So wie es keinen wissenschaftlichen Gegenstand gibt, den man nicht untersuchen, ja selbst keinen Glaubenspunkt, den die Vernunft nicht beleuchten dürfte, um zu sehen, ob er glaubwürdig sei oder nicht, so gibt es auch keine historische und keine praktische Wahrheit, die man mit einem Interdikt belegen, oder für Kontraband zu erklären berechtigt wäre.
Es ist w i d e r s i n n i g, Staatsgeheimnisse aus Dingen machen
zu wollen, die aller Welt vor Augen liegen, oder übel zu nehmen, wenn jemand der ganzen Welt sagt, was einige hundert tausend Menschen sehen, hören und fühlen.
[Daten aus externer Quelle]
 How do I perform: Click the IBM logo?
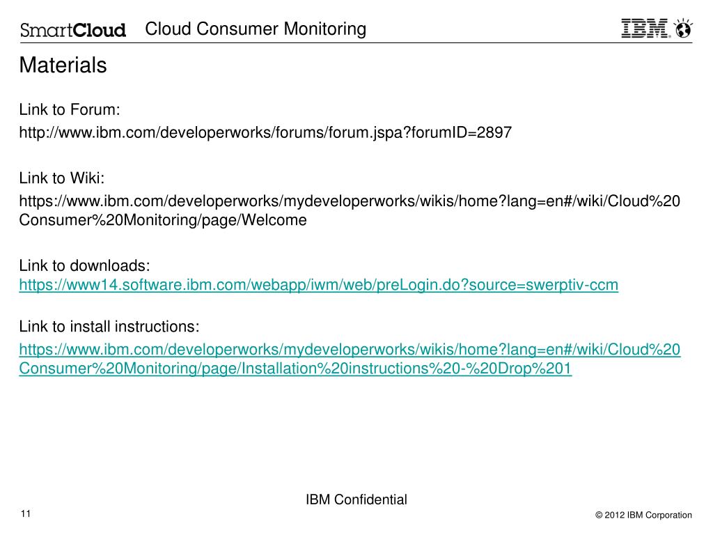click(x=645, y=28)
Was Kosmopoliten übrigens von anderen g e h e i m e n O r d e n unterscheidet, ist: dass sie weder ein Geheimnis zu verbergen haben, noch aus ihren Grundsätzen und Gesinnungen eines machen.
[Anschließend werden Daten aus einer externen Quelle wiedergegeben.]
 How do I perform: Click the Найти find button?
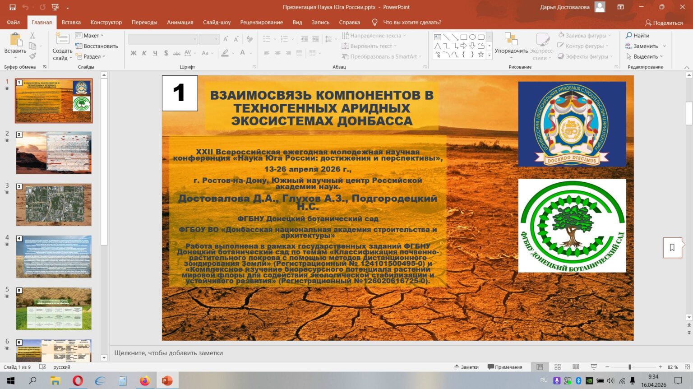pos(638,36)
Die ganze Welt darf wissen, wie sie denken, was sie unternehmen, und welche Wege sie gehen.
Was für Weisheit, sagen sie, kann man sich von Männern versprechen, die mit der feierlichsten Miene Puppen–an und auskleiden, blinde Kuh spielen oder Nadeln verstecken.
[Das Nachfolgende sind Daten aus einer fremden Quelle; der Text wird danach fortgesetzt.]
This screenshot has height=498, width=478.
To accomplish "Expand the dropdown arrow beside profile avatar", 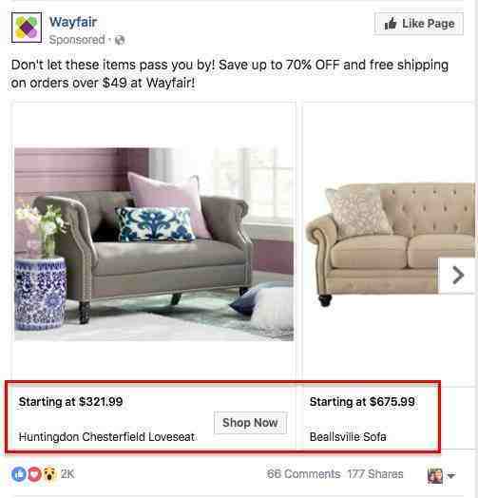I will point(451,476).
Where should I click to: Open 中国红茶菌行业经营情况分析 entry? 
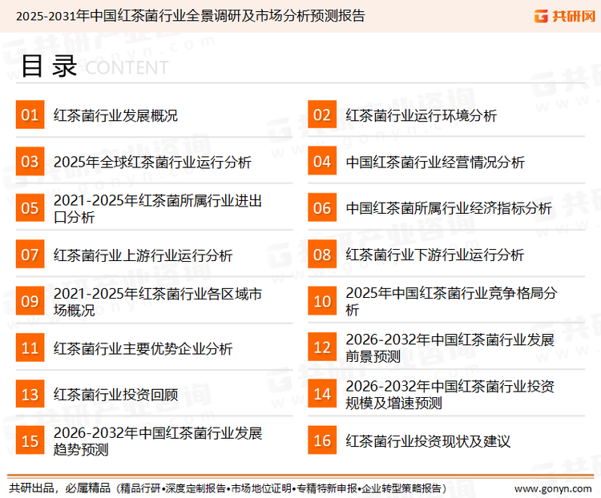point(435,162)
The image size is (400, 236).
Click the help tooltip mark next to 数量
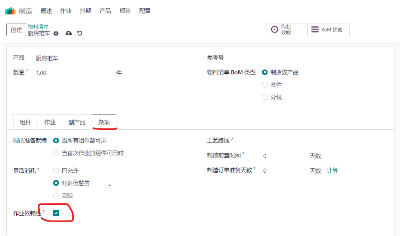[27, 71]
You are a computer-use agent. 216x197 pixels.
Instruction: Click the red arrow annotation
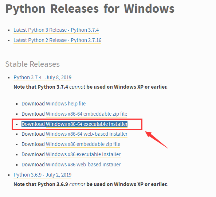point(157,140)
Ebenso widersinnig sind die scheinbaren Gründe, womit man eine vorgebliche Notwendigkeit sieht, der P r e s s e f r e i h e i t willkürlich Schranken zu setzen. Es ist unumstößlich erwiesen, dass man der P r e s s e f r e i h e i t keine anderen Grenzen setzen darf, als diejenigen, die jedem Schriftsteller, Buchhändler und Buchdrucker durch das gemeine bürgerliche und peinliche Recht gesetzt sind.
Schriften nämlich, deren Bekanntmachung in jedem policierten Staat, wie groß auch die persönliche Freiheit in demselben sein mag, ein Verbrechen ist, und, es vermöge der Natur der Sache, auch sein muss!!!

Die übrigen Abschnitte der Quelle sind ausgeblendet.